Everything from the first line of the material below through the line containing "Image resolution: width=770" is to be printed exactly, and nothing more.
Segment Start: Recorded information
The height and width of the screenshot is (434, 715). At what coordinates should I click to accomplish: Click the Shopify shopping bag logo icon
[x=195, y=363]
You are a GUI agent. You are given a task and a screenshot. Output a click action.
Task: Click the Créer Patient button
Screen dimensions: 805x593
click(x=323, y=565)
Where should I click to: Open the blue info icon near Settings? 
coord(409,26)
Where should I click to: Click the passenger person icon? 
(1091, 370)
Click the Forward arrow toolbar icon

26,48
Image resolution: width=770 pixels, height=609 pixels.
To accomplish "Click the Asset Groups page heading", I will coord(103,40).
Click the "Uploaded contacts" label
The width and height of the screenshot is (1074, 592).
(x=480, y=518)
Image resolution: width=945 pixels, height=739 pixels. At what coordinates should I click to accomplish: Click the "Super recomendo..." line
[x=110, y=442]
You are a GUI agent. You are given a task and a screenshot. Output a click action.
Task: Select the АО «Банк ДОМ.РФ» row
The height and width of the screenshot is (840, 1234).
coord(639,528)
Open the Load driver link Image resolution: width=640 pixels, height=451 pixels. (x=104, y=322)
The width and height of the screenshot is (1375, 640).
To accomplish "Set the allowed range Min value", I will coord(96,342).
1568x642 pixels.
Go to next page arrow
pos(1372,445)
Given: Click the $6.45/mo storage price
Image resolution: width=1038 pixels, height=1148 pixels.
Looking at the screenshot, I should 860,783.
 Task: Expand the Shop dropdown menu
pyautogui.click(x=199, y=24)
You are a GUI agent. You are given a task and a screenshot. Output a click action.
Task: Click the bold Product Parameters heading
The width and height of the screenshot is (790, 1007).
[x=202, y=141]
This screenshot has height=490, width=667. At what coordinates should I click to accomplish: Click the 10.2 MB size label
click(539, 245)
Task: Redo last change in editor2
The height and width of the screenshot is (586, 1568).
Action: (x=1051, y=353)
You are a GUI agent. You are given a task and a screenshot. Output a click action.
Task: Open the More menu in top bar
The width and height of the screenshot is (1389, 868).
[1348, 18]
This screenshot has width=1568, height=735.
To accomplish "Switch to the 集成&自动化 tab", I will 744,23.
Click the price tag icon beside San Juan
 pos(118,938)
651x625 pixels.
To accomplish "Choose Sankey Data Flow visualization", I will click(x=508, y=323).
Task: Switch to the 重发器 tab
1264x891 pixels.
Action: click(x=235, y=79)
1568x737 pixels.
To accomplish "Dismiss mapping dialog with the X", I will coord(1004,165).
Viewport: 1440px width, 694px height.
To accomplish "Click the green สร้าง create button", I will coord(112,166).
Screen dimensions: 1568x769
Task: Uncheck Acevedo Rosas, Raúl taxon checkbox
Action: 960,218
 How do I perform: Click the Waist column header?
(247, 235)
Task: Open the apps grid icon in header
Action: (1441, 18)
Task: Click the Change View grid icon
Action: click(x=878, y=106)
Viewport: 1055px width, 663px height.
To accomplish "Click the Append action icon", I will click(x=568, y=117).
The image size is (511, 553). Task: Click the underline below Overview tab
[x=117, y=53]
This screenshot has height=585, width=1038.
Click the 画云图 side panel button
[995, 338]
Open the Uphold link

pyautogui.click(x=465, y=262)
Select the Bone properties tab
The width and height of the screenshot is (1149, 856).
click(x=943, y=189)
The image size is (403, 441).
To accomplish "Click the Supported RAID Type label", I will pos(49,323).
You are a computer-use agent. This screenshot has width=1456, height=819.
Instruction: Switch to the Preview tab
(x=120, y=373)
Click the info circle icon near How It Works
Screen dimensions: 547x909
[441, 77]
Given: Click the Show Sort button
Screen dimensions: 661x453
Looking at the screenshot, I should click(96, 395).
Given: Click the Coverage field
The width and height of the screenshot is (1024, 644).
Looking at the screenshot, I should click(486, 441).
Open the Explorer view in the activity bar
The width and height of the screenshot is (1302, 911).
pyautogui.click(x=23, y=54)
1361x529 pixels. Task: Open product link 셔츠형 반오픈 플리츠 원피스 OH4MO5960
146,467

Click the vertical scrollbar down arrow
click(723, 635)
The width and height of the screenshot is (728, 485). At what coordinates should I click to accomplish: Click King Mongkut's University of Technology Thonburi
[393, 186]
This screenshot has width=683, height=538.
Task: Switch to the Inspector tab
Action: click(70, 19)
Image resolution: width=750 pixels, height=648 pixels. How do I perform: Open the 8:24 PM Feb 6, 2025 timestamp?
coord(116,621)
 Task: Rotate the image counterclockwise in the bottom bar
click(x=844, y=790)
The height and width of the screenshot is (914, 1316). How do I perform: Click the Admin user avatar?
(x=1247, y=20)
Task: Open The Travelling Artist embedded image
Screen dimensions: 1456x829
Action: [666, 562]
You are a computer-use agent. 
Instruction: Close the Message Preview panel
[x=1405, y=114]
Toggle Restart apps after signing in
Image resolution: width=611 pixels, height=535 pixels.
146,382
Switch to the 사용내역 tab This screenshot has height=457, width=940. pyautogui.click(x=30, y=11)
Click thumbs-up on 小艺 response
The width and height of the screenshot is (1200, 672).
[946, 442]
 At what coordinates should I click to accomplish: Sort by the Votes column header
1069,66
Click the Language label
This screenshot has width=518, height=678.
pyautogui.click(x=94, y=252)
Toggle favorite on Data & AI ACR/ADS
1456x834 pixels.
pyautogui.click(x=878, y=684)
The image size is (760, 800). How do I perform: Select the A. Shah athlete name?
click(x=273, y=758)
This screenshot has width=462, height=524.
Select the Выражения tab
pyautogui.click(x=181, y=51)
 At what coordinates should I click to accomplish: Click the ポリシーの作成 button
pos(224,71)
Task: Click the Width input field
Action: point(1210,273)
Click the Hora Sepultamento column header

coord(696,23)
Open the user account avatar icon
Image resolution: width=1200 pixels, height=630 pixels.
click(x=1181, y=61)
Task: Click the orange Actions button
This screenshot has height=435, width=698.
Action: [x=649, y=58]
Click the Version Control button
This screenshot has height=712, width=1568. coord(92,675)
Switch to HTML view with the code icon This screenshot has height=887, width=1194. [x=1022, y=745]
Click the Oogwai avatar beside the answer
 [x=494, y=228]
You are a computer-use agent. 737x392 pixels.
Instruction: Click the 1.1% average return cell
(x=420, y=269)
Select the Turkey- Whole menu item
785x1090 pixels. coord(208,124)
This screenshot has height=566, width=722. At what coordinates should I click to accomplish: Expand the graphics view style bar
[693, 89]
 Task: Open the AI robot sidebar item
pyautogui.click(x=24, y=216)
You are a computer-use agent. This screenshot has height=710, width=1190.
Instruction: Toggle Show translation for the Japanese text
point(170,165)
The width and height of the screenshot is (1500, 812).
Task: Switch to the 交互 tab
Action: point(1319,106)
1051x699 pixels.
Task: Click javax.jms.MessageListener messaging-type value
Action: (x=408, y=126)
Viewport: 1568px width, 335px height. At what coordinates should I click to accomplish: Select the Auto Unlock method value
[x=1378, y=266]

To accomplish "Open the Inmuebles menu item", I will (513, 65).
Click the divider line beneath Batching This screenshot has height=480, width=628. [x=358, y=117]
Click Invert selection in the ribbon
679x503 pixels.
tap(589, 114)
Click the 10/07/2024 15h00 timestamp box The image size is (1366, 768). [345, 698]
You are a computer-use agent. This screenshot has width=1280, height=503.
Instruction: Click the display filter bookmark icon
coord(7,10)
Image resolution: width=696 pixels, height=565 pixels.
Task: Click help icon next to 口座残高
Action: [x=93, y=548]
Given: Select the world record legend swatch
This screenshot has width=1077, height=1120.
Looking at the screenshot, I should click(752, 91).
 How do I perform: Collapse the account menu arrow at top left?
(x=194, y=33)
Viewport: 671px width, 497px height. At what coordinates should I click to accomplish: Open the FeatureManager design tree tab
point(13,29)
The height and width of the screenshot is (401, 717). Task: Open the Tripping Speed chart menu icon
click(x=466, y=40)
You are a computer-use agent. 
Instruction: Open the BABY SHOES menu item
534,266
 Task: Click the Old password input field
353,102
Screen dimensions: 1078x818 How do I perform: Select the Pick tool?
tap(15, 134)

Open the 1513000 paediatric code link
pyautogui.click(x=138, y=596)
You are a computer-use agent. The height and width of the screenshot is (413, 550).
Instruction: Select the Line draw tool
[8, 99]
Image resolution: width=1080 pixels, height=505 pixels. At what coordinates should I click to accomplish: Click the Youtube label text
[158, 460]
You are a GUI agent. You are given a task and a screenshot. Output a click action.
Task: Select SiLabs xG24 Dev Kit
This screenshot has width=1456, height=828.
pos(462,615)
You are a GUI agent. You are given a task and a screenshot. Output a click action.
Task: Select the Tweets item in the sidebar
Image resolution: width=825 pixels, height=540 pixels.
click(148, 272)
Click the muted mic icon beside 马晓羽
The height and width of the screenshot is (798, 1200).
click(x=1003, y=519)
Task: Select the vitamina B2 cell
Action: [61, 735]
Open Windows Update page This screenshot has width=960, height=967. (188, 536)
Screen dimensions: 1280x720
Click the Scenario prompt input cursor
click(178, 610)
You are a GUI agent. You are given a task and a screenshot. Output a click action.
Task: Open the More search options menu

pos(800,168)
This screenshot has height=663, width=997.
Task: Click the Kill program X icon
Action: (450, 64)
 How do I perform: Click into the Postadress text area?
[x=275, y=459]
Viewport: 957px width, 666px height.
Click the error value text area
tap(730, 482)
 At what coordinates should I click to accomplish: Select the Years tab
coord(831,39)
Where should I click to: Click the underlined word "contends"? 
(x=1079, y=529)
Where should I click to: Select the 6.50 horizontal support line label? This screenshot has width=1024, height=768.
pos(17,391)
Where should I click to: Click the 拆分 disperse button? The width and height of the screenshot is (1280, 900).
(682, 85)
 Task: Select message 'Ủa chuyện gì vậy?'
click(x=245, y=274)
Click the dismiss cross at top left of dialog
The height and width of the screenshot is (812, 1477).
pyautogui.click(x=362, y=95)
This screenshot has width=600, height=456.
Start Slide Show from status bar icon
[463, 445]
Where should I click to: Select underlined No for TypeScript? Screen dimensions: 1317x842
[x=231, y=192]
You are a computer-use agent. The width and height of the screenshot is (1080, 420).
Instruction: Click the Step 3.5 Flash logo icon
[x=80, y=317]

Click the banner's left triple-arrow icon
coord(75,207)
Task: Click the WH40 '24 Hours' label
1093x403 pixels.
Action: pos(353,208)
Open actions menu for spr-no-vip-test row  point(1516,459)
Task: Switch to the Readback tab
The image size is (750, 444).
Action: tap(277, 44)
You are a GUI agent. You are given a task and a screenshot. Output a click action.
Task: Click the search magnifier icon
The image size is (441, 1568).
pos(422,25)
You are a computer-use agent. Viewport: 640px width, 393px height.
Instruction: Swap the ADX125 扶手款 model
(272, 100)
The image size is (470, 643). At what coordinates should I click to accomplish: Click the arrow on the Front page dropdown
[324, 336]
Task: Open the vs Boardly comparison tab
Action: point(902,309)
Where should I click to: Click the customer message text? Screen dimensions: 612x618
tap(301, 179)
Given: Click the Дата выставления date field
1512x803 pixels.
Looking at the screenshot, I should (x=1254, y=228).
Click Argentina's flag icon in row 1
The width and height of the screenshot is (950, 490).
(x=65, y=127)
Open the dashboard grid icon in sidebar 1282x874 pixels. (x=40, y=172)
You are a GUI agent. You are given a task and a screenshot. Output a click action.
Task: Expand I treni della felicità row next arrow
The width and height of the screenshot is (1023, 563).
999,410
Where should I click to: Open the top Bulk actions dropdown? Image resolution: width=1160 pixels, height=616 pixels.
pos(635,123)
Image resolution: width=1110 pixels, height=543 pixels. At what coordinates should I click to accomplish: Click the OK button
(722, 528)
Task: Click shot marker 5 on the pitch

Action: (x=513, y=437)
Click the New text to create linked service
Segment End: Recorded information
> The answer
The height and width of the screenshot is (434, 715). At what coordinates should I click to accomplish: Click the Shopify shopping bag logo icon
[x=195, y=363]
You are a GUI agent. You are given a task and a screenshot. Output a click action.
Task: Click the Créer Patient button
Screen dimensions: 805x593
click(x=323, y=565)
Where should I click to: Open the blue info icon near Settings? 
coord(409,26)
Where should I click to: Click the passenger person icon? 
(1091, 370)
Click the Forward arrow toolbar icon

26,48
Image resolution: width=770 pixels, height=609 pixels.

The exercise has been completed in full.